(Collection entries)
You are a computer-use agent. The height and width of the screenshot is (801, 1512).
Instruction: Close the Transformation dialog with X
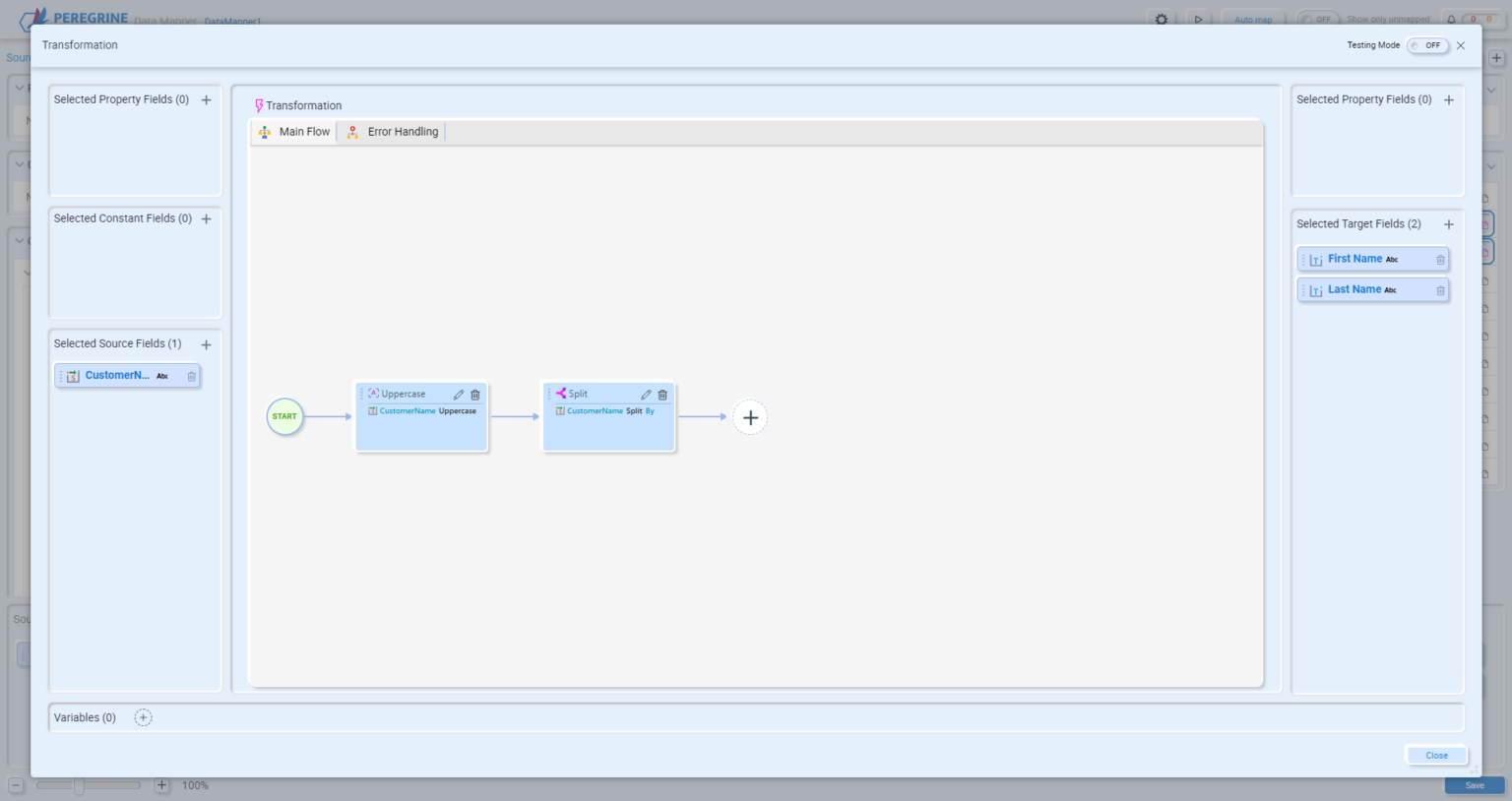[1461, 45]
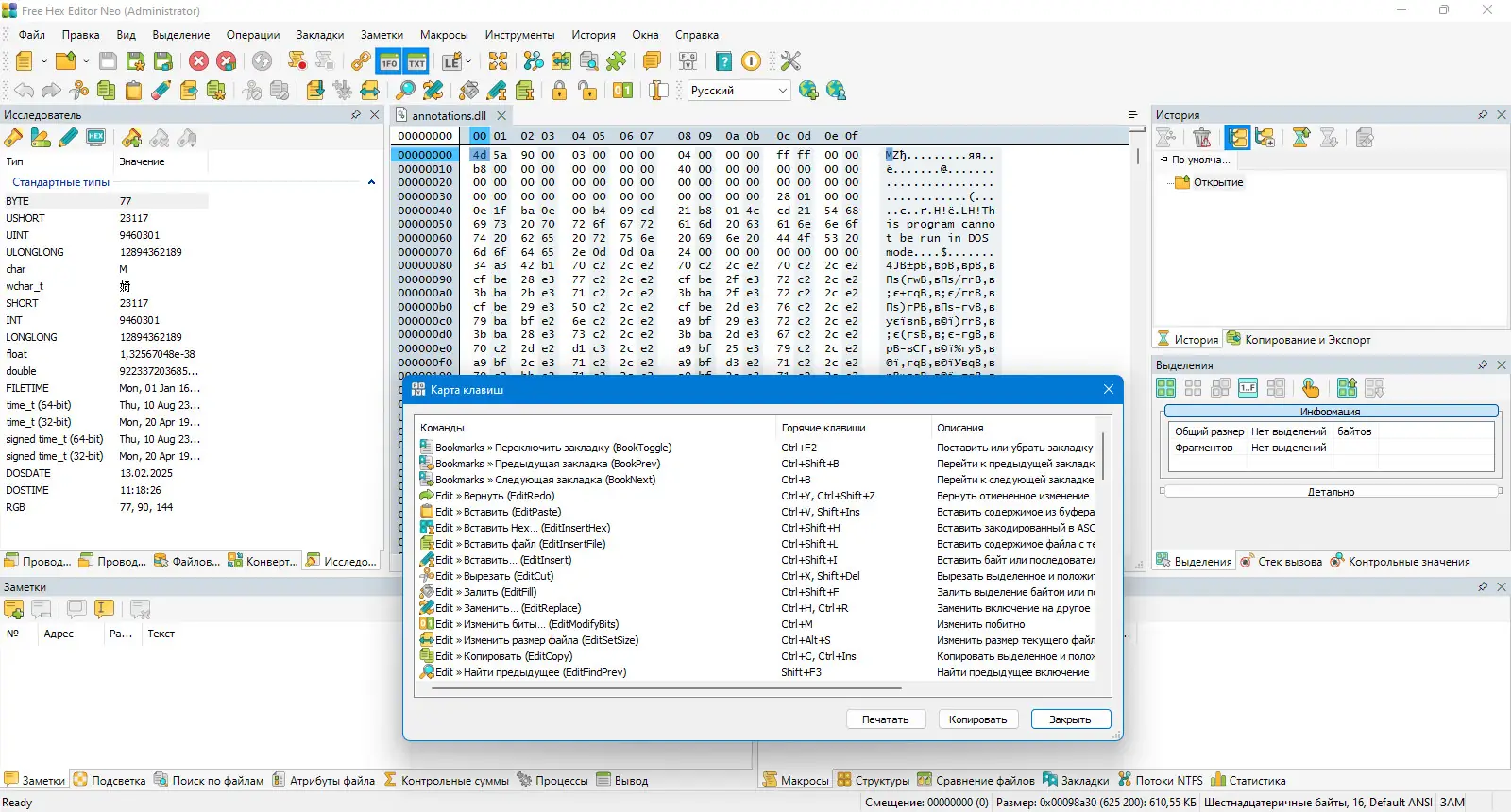Switch to the Копирование и Экспорт tab
The image size is (1511, 812).
coord(1299,339)
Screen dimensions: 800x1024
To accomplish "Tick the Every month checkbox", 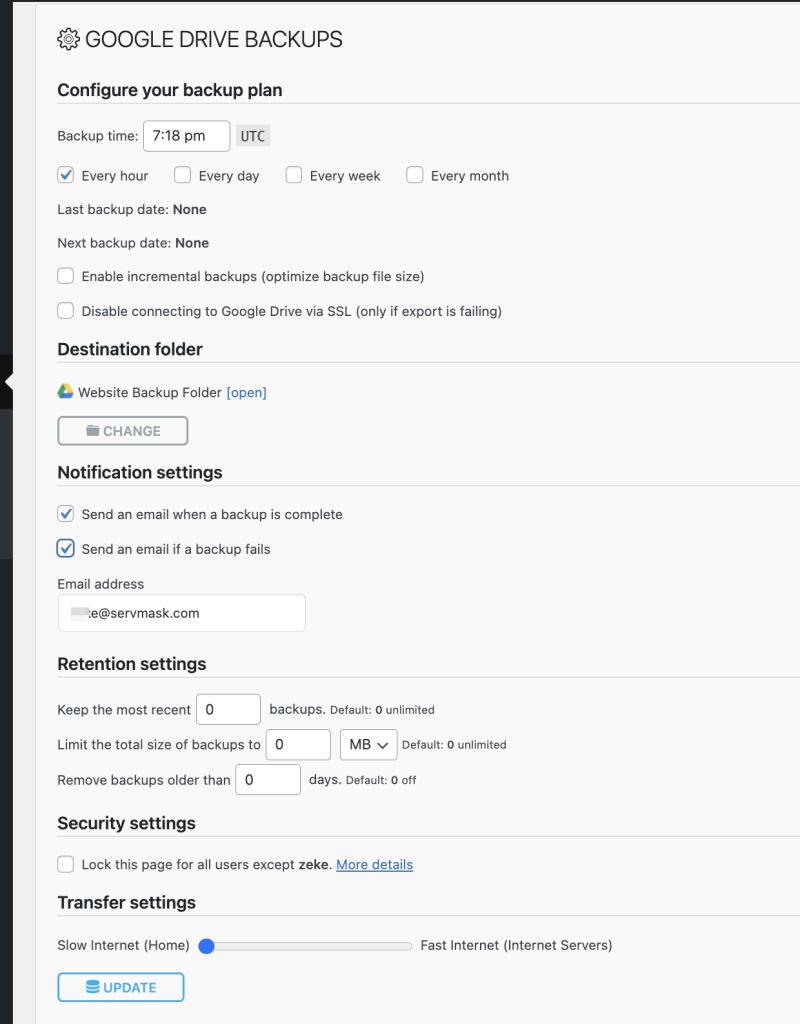I will (415, 175).
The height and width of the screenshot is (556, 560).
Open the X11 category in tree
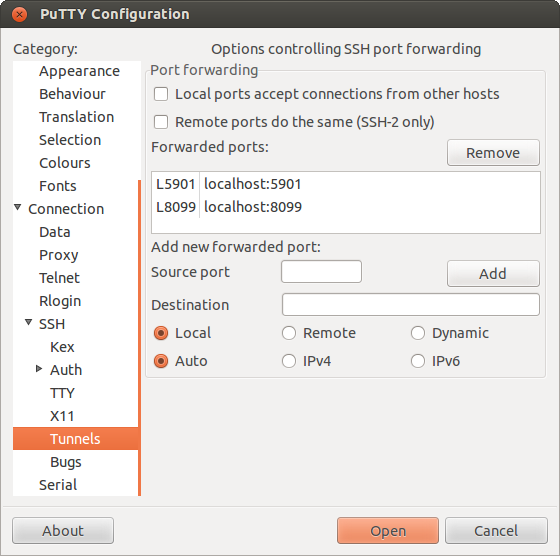(x=62, y=416)
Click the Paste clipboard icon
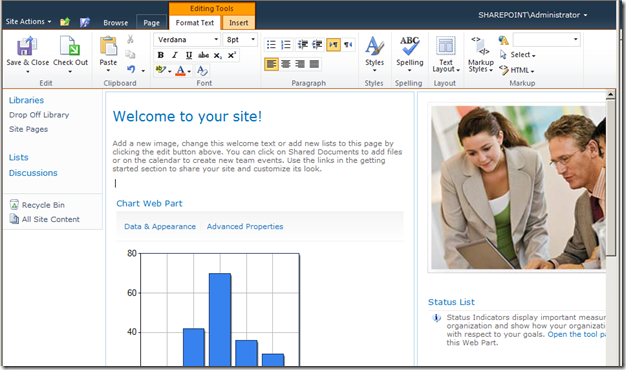Image resolution: width=626 pixels, height=370 pixels. [x=108, y=46]
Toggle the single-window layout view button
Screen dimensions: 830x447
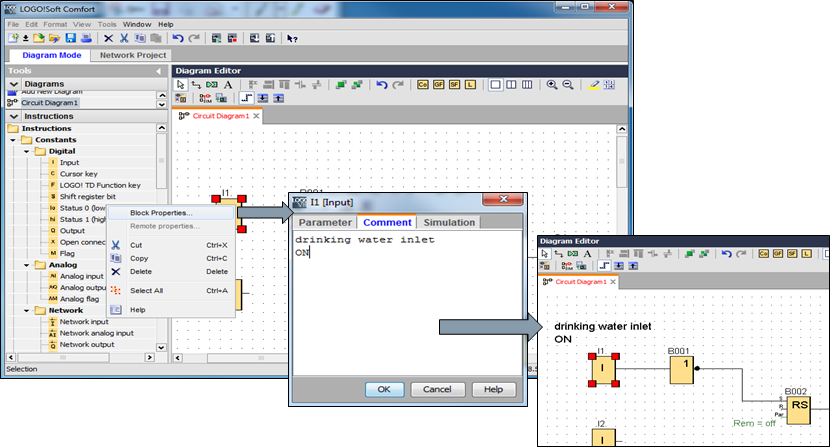[495, 86]
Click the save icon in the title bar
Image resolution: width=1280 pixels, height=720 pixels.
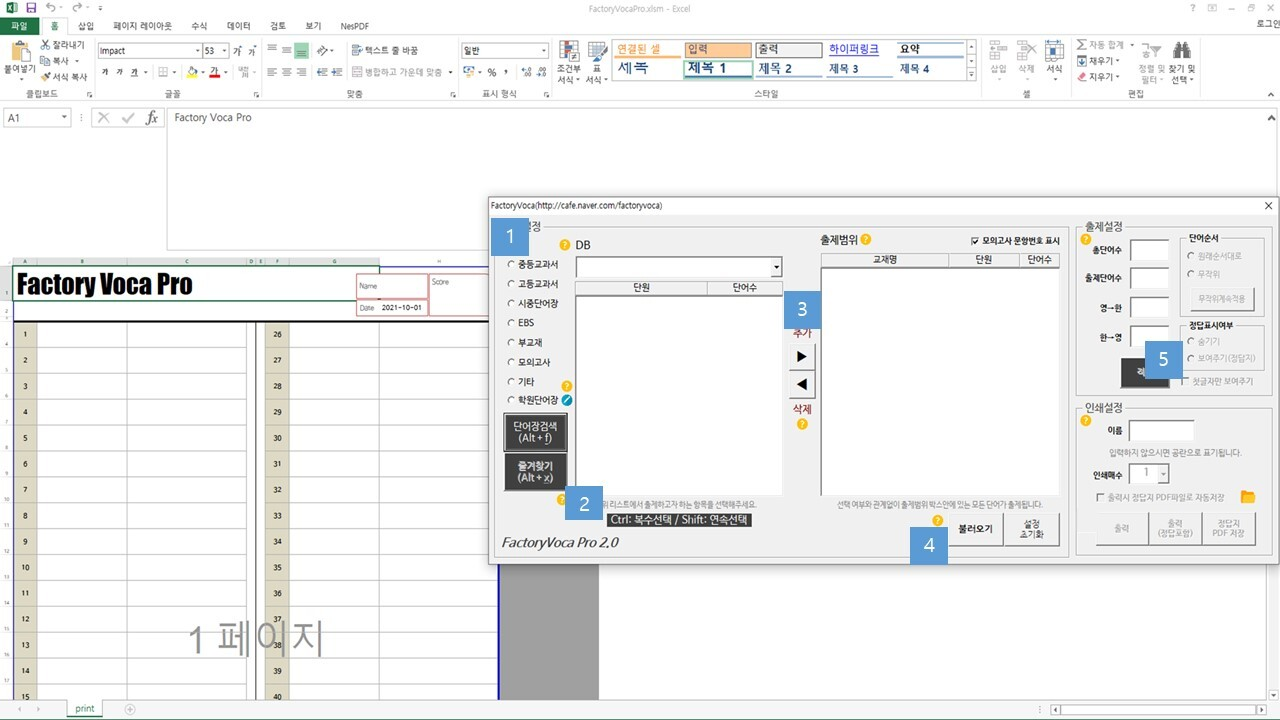pyautogui.click(x=30, y=8)
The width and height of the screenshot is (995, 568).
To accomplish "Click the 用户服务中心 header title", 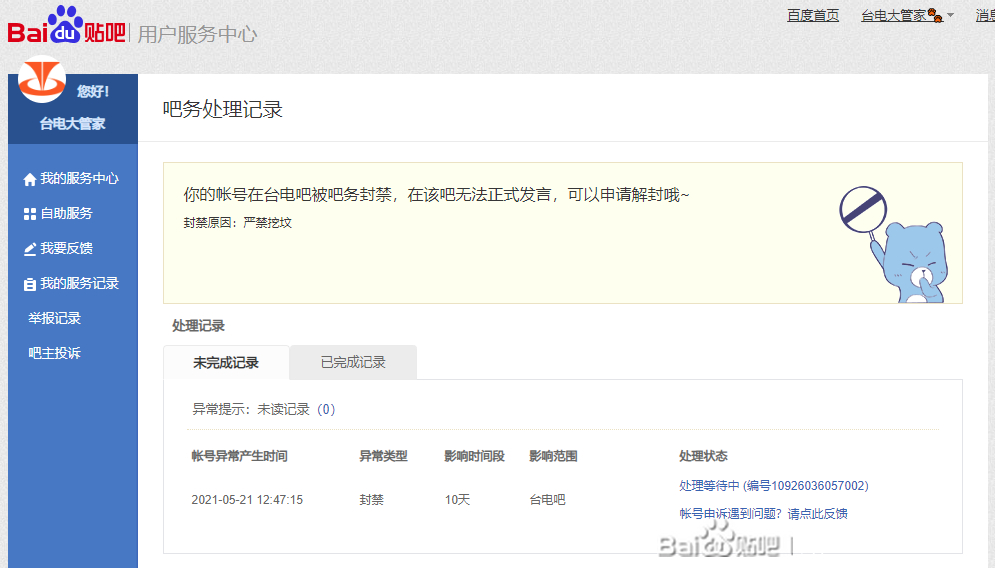I will point(197,34).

▸ **TO DO**:
Restate word for word every line from the one with "Open the X11 category in tree" up to and including the one with "The width and" in the records above, minus the pictures.

▸ **TASK RESPONSE**:
Open the X11 category in tree
(x=62, y=416)
Click the Paste clipboard icon
Image resolution: width=626 pixels, height=370 pixels. [x=108, y=46]
Toggle the single-window layout view button
Screen dimensions: 830x447
[495, 86]
Click the save icon in the title bar
Image resolution: width=1280 pixels, height=720 pixels.
pyautogui.click(x=30, y=8)
The width and height of the screenshot is (995, 568).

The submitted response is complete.